Suddenly it's a glorious flood of top jazz piano trio recordings.
Reader, we spoil you.
You will have maybe by now checked out album of the week Michael Wolff's Memoir, Geoffrey Keezer's remarkable Wayne and Chick homage Live at Birdland and the dazzling tracks available so far from Laurent Coq's upcoming Confidences.
Issued today Hindsight: Live at La Seine Musicale is a 2019 recording that marks 40 years since this particular trio began.
photo: Wikipedia
Recorded at spectacular western Paris venue La Seine Musicale on the Île Seguin in Boulogne-Bilancourt, Italian great pianist Enrico Pieranunzi, 1980s Bass Desires legend Marc Johnson on bass - also on the new 2024 issued Eliane Elias album Time and Again - and drummer Joey Baron, who was in one of Bill Frisell's most fertile periods - and included on 1992 Frisell classic Have a Little Faith when bassist Kermit Driscoll was also in the band - are the players.
'Hindsight' the piece itself was on a recording in a super long version made at Paris club le duc des Lombards called Live in Paris that found Pieranunzi with bassist Hein Van de Geyn and drummer André "Dédé" Ceccarelli issued in 2005 by Challenge.
This new 2019 version is much more succinct and packs just as its predecessor did a powerfully passionate punch. Largely Pieranunzi tunes - what a spirit the man has - plus a version of 1940s song Cole Porter's 'Everything I Love' Johnson hits the ball out of the park time and time again for instance his tone and soloing on 'Molto Ancora'. Jarrett fans will know that the Porter song was interpreted by Bill Evans and featured on Jarrett's debut Life Between the Exit Signs with Charlie Haden and Paul Motian and it was the first thing we turned to after listening to see how the Pieranunzi 3's compares.

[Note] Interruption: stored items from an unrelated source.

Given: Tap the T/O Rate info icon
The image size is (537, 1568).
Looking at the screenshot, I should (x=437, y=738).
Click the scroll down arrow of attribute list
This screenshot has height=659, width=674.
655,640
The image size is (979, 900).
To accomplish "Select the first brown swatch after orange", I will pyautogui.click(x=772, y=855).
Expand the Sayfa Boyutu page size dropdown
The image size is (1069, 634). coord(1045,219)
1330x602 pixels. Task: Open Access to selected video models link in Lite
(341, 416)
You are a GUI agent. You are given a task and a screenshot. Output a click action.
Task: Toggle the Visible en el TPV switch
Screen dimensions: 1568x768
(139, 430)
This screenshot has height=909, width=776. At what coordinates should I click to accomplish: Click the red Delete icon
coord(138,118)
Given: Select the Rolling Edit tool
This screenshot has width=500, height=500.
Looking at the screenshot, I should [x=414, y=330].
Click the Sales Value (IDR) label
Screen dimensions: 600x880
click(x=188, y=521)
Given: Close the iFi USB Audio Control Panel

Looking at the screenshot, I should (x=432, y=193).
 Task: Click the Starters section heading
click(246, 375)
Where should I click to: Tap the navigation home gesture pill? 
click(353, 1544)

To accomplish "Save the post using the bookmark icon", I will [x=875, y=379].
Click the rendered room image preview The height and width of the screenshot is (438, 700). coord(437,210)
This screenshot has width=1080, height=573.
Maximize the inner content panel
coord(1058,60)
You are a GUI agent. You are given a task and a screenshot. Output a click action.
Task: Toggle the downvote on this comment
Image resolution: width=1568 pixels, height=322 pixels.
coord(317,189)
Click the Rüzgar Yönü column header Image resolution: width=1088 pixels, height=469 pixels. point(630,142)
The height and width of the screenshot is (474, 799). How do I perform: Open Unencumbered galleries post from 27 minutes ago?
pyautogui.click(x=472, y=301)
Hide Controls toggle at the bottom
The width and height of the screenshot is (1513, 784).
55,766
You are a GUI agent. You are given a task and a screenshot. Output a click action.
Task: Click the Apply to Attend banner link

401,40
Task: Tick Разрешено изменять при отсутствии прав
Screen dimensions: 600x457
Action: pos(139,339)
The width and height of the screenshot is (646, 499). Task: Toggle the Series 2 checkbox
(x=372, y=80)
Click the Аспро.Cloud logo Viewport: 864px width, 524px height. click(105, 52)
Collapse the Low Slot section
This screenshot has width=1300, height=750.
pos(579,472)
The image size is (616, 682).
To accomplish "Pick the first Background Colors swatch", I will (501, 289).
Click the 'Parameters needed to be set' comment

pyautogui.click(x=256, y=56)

It proves just as brilliantly persuasive opening very differently. And if anything is even more positive than the earlier Evans and Jarrett classic treatments. Johnson is completely lit up inside.
Pieranunzi fans will like us be dipping into his back catalogue for earlier versions of tunes like 'Surprise Answer' - for instance check it out on earlier album One Lone Star that featured the EP3 (the bassist on that occasion was Luca Bulgarelli and the drummer Roberto Gatto) plus saxist Rosario Giuliani fattening the whole sonic canopy.
A final word on the sonics given how some live albums suffer from this point of view - not this, and glancing at the credits you know why because the engineer is Stefano Amerio, familiar to ECM fans for his top recordings made for Manfred Eicher mainly in Lugano and on home soil in his own studio Artesuono near Udine. Be good to yourselves dear readers find quality listening time for Hindsight today.